Why does std::move make the performance slightly worse ?

Benchmarking conditions:

Compiler: VS.NET 2013 C++ compiler (/O2 Max speed Optimization)
OS : Windows 8
Processor: Intel Core i7-410U CPU @ 2.00 GHZ

Another Machine (By horstling ):

VS2013, Win7, Xeon 1241 @ 3.5 Ghz

resize_and_index: 144 mSec
reserve_and_push: 199 mSec
reserve_and_push_move: 201 mSec
reserve_and_embalce: 111 mSec

Answer 1

Why did I get these results? what make emplace_back superior to others?

You got these results because you benchmarked it and you had to get some results :).
Emplace back in this case is doing better because its directly creating/constructing the object at the memory location reserved by the vector. So, it does not have to first create an object (temp maybe) outside then copy/move it to the vector's reserved location thereby saving some overhead.

Why does std::move make the performance slightly worse ?

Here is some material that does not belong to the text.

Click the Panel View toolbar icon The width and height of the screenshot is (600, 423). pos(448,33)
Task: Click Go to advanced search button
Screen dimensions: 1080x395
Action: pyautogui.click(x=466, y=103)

If you are asking why its more costly than emplace then it would be because it has to 'move' the object. In this case the move operation could have been very well reduced to copy. So, it must be the copy operation that is taking more time, since this copy was not happening for the emplace case.
You can try digging the assembly code generated and see what exactly is happening.
Also, I dont think comparing the rest of the functions against 'resize_and_index' is fair. There is a possibility that objects are being instantiated more than once in other cases.

Answer 2

First, reserve_and_push and reserve_and_push_move are semantically equivalent. The temporary foo you construct is already an rvalue (the rvalue reference overload of push_back is already used); wrapping it in a move does not change anything, except possibly obscure the code for the compiler, which could explain the slight performance loss. (Though I think it more likely to be noise.) Also, your class has identical copy and move semantics.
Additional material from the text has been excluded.